Among the various laboratory parameters analysed, only bone marrow cellularity and mean PNH clone size at diagnosis were statistically significant between two groups (p < 0.05). The bone marrow was hypoplastic with a cellularity of < 10% in all aplastic anemia cases. Among MDS cases, the bone marrow was hypocellular in all the three cases with a cellularity of 20–40%. This observation was similar to Wang et al. study [21]. In contrast, 75% of PNH cases showed normal cellularity with erythroid hyperplasia.

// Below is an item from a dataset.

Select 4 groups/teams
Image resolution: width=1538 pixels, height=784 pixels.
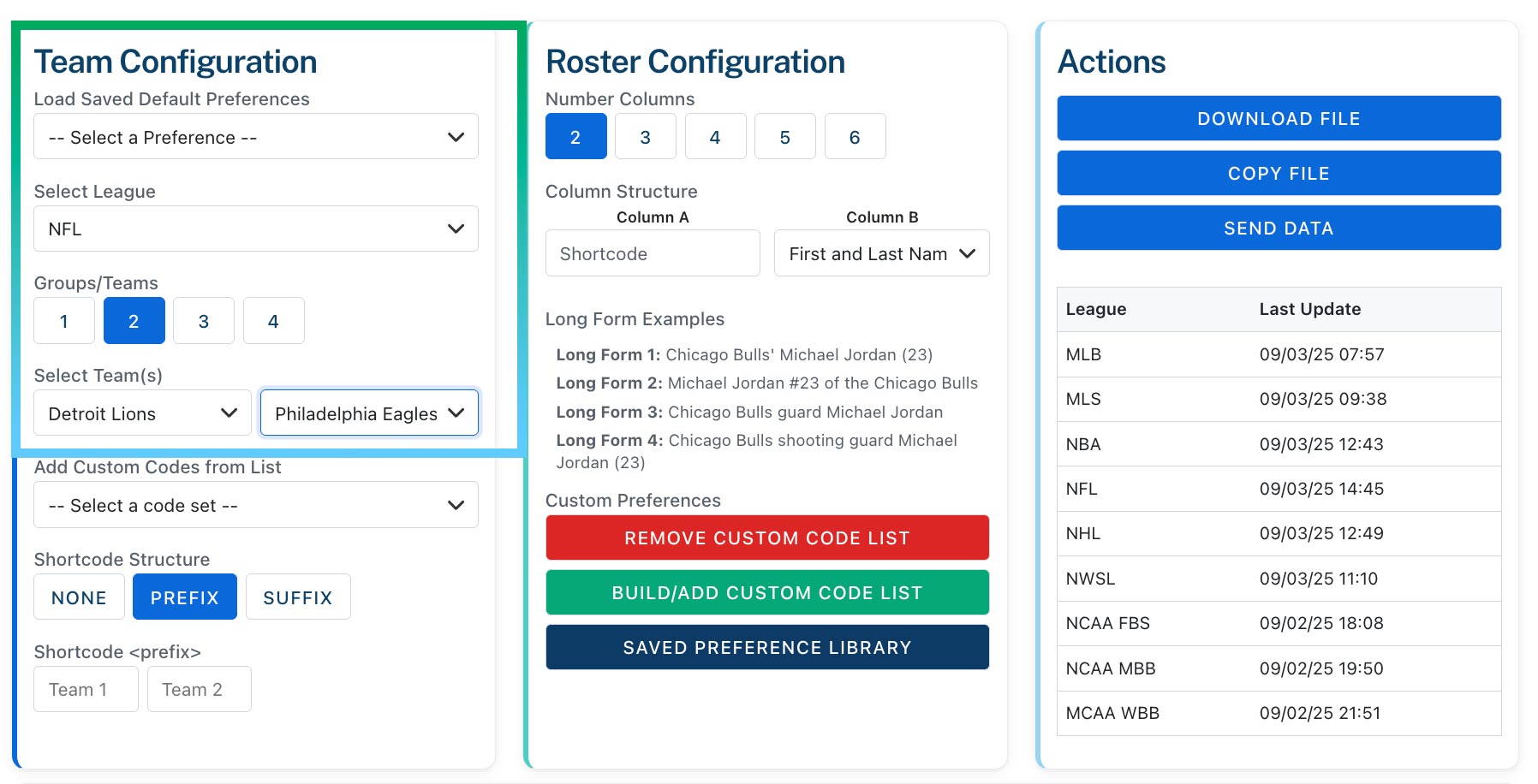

On flow cytometry by using FLAER method, majority of the PNH patients (83.3%) had a clone size of > 30% on both granulocytes and monocytes. Only two patients (16.7%) had 10–30% clone size and none of them had < 10% clone size. In AA/MDS group, 77.7% patients had < 10% clone size on both granulocytes and monocytes with remaining 22.3% patients had 10–30% clone size. Our findings were consistent with other reported literature [12, 21]. The major limitation of our study was the smaller sample size in the PNH and AA/MDS cohort and lack of follow-up. The finding of > 10% clone size in PNH cases and < 10% clone size in majority of the AA/MDS needs to be validated in much larger studies and follow-up data should substantiate our findings.

Conclusion

A single tube FLAER based testing helped in picking up smaller PNH clones associated with AA/MDS patient which was otherwise missed by two tubes non-FLAER based testing. The latter method had lesser specificity and positive predictive value. Additionally, lyse-wash-stain-no fix and single tube technique for FLAER sample preparation resulted in reduced reagents volume per test (3–5 µL) and cost–benefit to the patient as well (Rs. 1800/– vs. Rs.2100/–). The clone size was > 30% in majority of PNH cases whereas in AA/MDS, it was usually < 10% at diagnosis. Even in PNH patients, the clone size was slightly higher by using FLAER when compared to non-FLAER based antibodies panel. Hence we recommend single tube FLAER based PNH testing to be considered ‘gold standard’ cost-effective method because of its improved sensitivity to be done in all suspected PNH, AA and MDS cases; however this needs to be validated in studies with a larger cohort of patients with a good follow-up.